WHAT YOU NEED TO DO:
Would you transcribe exactly the lines from the one containing "You are a computer-use agent." to the last line of the data below, both ends included, but none of the pictures?

STORED DATA:
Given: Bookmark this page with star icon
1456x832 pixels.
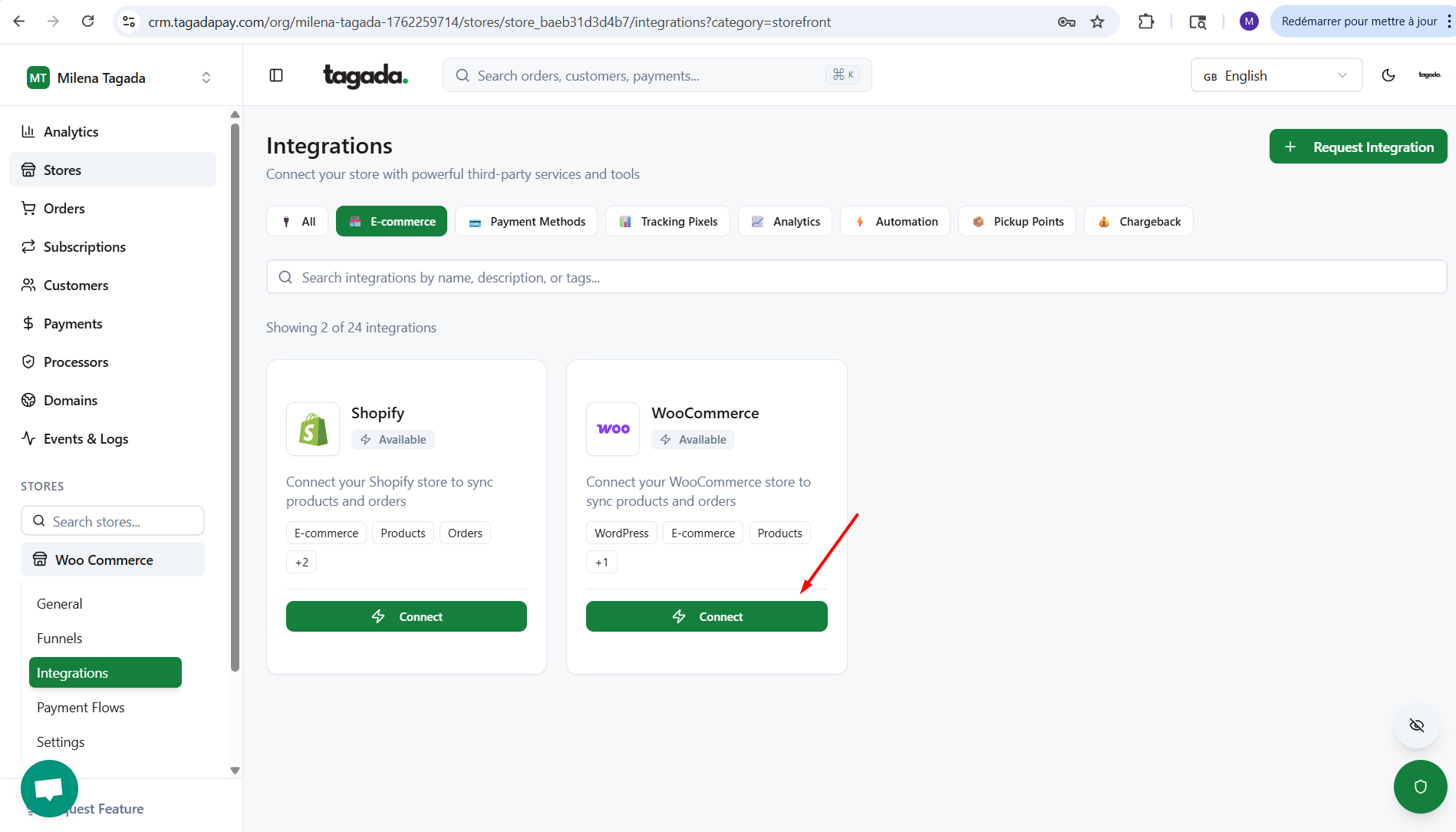Looking at the screenshot, I should click(x=1097, y=21).
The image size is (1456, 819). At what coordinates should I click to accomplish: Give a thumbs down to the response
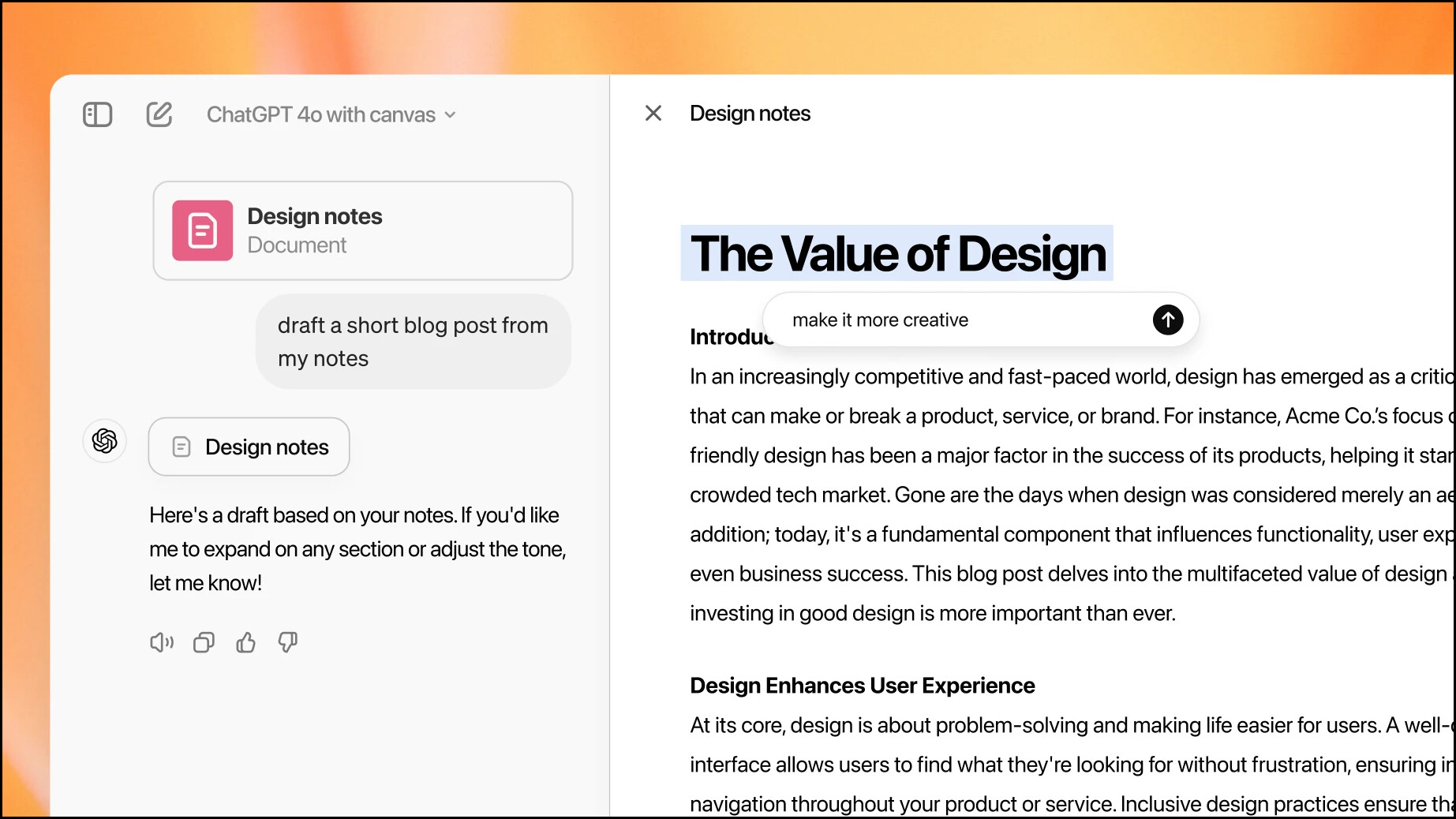(288, 642)
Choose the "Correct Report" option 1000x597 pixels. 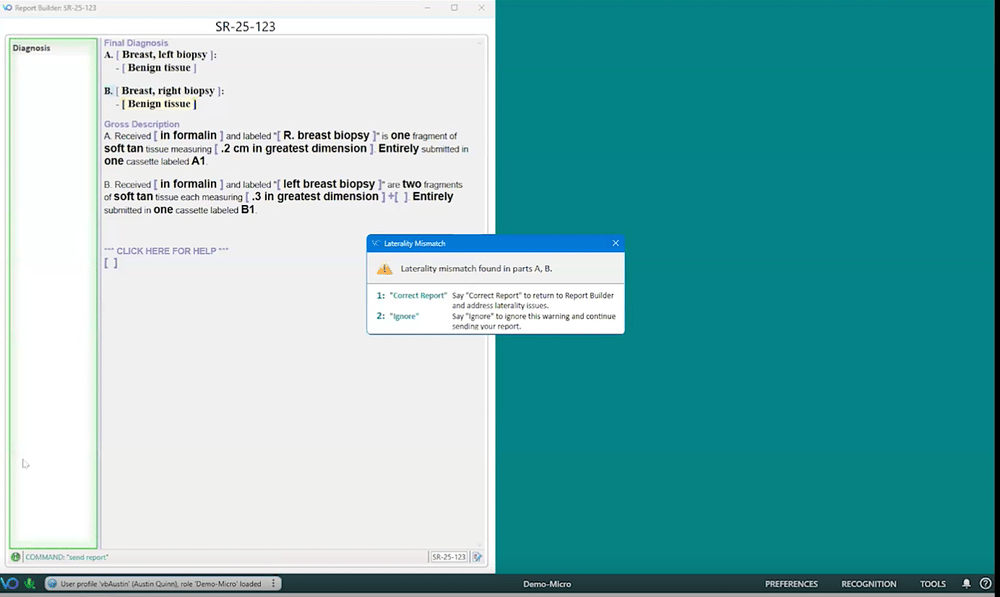[x=418, y=296]
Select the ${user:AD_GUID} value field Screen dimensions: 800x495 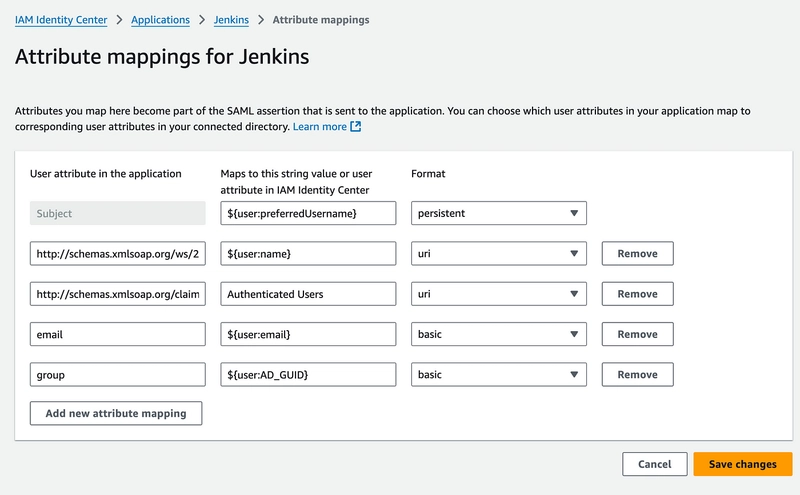pyautogui.click(x=308, y=375)
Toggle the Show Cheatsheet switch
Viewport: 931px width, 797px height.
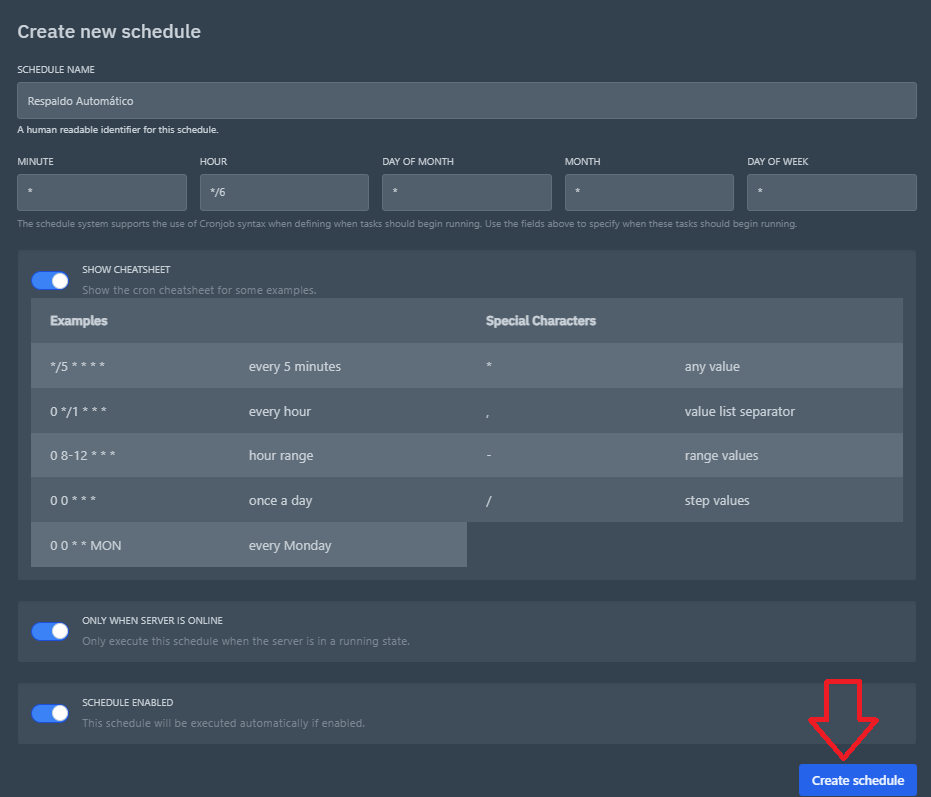(x=50, y=281)
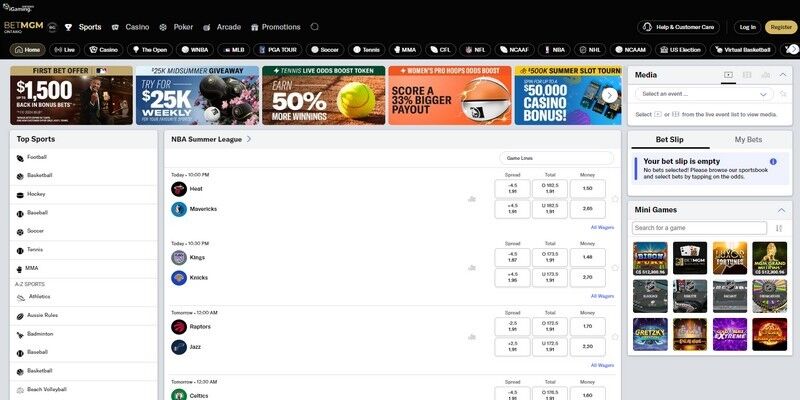The height and width of the screenshot is (400, 800).
Task: Toggle Heat moneyline 1.50 odds selection
Action: [x=587, y=189]
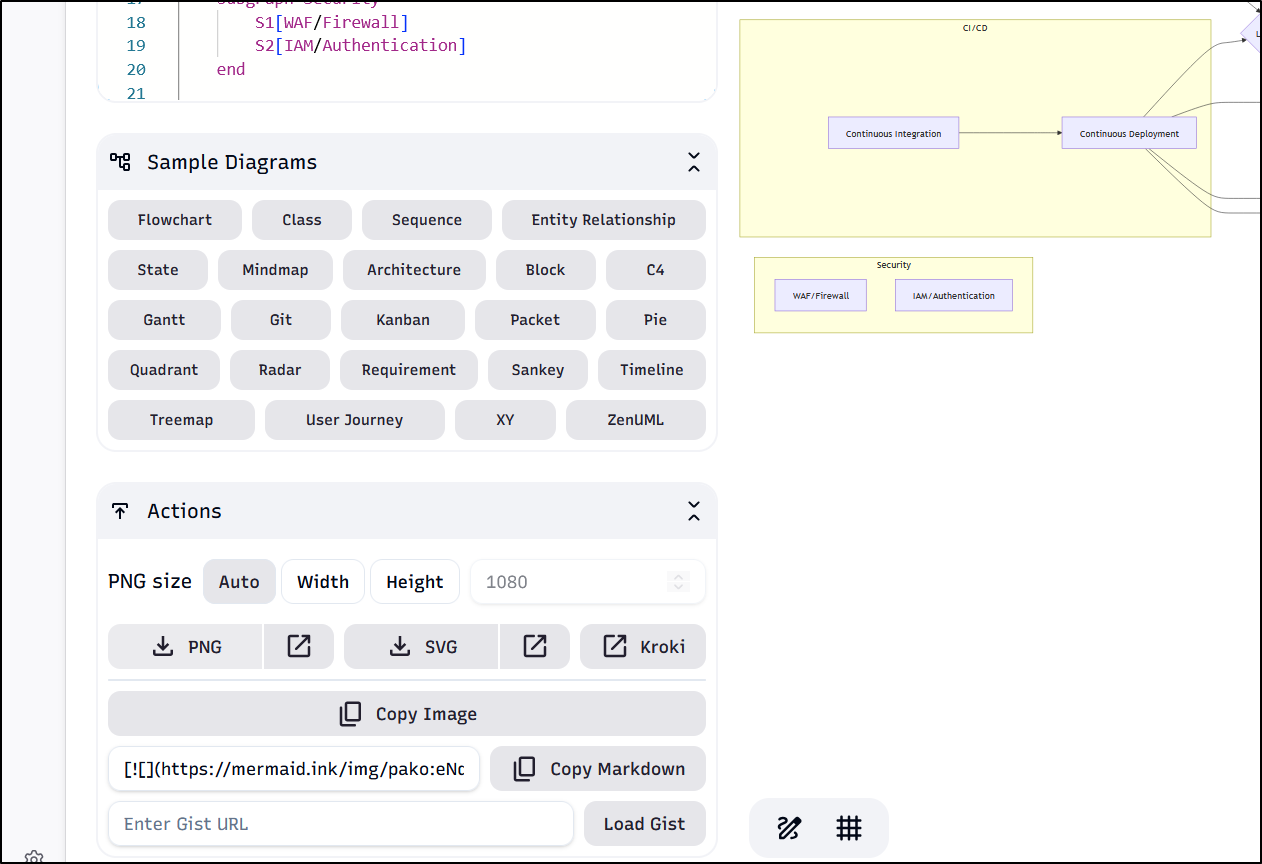Screen dimensions: 1262x864
Task: Click the Load Gist button
Action: [644, 824]
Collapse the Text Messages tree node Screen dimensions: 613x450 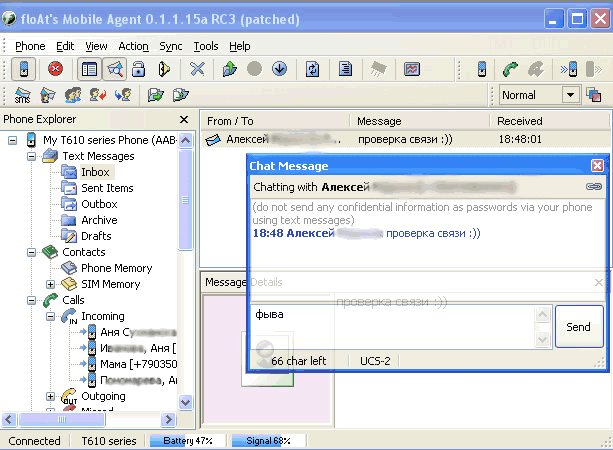point(33,156)
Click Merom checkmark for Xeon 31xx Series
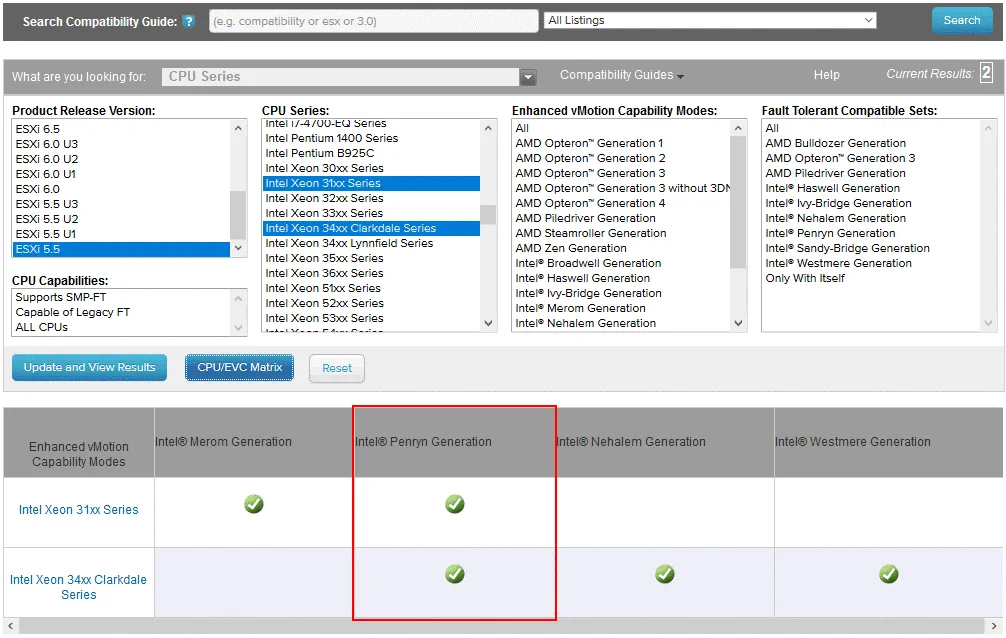This screenshot has width=1006, height=638. click(x=254, y=504)
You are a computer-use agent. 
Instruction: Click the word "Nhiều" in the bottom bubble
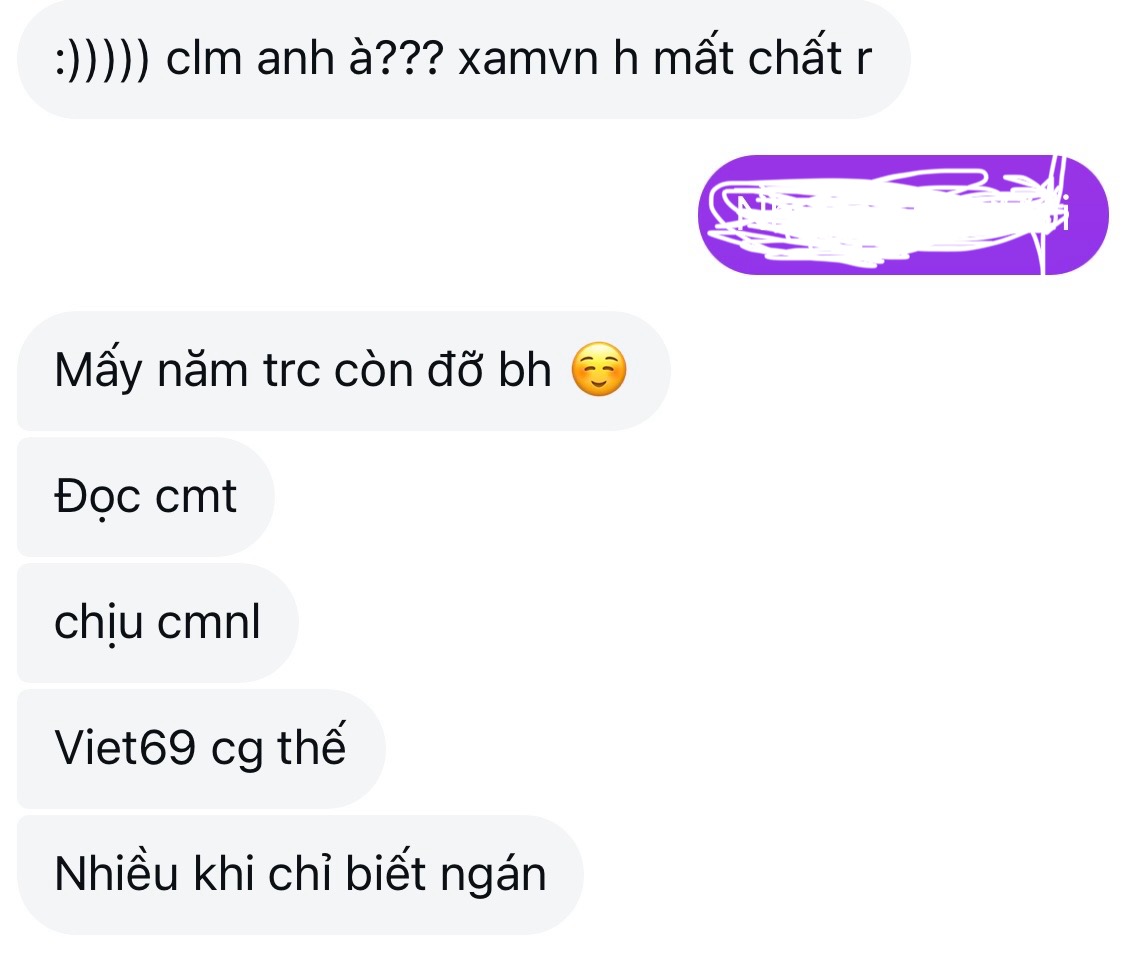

EXERCISE OUTPUT:
You are a computer-use agent. 
Instruction: Click the word "Nhiều" in the bottom bubble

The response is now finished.